[Working data — start]

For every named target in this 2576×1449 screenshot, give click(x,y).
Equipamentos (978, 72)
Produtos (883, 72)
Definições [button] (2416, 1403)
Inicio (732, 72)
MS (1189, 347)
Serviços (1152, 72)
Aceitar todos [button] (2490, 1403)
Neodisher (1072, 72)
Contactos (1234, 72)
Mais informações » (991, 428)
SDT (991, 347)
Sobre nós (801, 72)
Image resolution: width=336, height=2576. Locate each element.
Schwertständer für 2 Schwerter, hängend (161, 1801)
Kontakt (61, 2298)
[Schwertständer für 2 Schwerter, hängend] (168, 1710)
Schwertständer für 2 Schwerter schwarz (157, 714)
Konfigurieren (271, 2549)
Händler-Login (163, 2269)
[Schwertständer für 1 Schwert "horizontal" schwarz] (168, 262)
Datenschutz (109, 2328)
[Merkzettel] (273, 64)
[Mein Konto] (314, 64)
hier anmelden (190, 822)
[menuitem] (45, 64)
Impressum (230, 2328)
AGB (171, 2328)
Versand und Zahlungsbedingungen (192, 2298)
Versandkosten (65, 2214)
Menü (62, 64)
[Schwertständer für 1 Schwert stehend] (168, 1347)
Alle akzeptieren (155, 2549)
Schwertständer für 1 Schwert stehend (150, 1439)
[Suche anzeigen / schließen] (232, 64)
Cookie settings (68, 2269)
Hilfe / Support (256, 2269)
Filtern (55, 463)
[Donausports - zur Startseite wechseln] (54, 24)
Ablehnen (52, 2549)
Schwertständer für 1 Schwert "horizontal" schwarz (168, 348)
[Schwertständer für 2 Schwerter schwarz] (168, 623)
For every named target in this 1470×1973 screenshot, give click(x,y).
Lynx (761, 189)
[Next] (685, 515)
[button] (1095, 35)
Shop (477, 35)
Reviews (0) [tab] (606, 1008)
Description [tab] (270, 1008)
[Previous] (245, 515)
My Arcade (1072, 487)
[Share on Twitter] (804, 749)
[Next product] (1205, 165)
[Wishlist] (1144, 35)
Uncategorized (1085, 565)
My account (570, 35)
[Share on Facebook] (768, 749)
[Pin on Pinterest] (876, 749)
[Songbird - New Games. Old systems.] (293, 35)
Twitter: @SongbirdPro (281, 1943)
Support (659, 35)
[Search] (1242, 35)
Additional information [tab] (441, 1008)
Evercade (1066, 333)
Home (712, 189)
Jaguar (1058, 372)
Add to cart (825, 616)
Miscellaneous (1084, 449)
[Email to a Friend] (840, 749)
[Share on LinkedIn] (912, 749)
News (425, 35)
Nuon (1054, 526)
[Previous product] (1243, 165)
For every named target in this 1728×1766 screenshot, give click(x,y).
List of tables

[Working data — finish]

(Exercise objective)
After reading the listing, copy all of it out exactly.

(Result for this task)
For every named target in this 2576×1449 screenshot, give click(x,y).
Equipamentos (978, 72)
Produtos (883, 72)
Definições [button] (2416, 1403)
Inicio (732, 72)
MS (1189, 347)
Serviços (1152, 72)
Aceitar todos [button] (2490, 1403)
Neodisher (1072, 72)
Contactos (1234, 72)
Mais informações » (991, 428)
SDT (991, 347)
Sobre nós (801, 72)
Image resolution: width=336, height=2576. Locate each element.
Schwertständer für 2 Schwerter, hängend (161, 1801)
Kontakt (61, 2298)
[Schwertständer für 2 Schwerter, hängend] (168, 1710)
Schwertständer für 2 Schwerter schwarz (157, 714)
Konfigurieren (271, 2549)
Händler-Login (163, 2269)
[Schwertständer für 1 Schwert "horizontal" schwarz] (168, 262)
Datenschutz (109, 2328)
[Merkzettel] (273, 64)
[Mein Konto] (314, 64)
hier anmelden (190, 822)
[menuitem] (45, 64)
Impressum (230, 2328)
AGB (171, 2328)
Versand und Zahlungsbedingungen (192, 2298)
Versandkosten (65, 2214)
Menü (62, 64)
[Schwertständer für 1 Schwert stehend] (168, 1347)
Alle akzeptieren (155, 2549)
Schwertständer für 1 Schwert stehend (150, 1439)
[Suche anzeigen / schließen] (232, 64)
Cookie settings (68, 2269)
Hilfe / Support (256, 2269)
Filtern (55, 463)
[Donausports - zur Startseite wechseln] (54, 24)
Ablehnen (52, 2549)
Schwertständer für 1 Schwert "horizontal" schwarz (168, 348)
[Schwertständer für 2 Schwerter schwarz] (168, 623)
For every named target in this 1470×1973 screenshot, give click(x,y).
Lynx (761, 189)
[Next] (685, 515)
[button] (1095, 35)
Shop (477, 35)
Reviews (0) [tab] (606, 1008)
Description [tab] (270, 1008)
[Previous] (245, 515)
My Arcade (1072, 487)
[Share on Twitter] (804, 749)
[Next product] (1205, 165)
[Wishlist] (1144, 35)
Uncategorized (1085, 565)
My account (570, 35)
[Share on Facebook] (768, 749)
[Pin on Pinterest] (876, 749)
[Songbird - New Games. Old systems.] (293, 35)
Twitter: @SongbirdPro (281, 1943)
Support (659, 35)
[Search] (1242, 35)
Additional information [tab] (441, 1008)
Evercade (1066, 333)
Home (712, 189)
Jaguar (1058, 372)
Add to cart (825, 616)
Miscellaneous (1084, 449)
[Email to a Friend] (840, 749)
[Share on LinkedIn] (912, 749)
News (425, 35)
Nuon (1054, 526)
[Previous product] (1243, 165)
For every named target in this 1728×1766 screenshot, give click(x,y).
List of tables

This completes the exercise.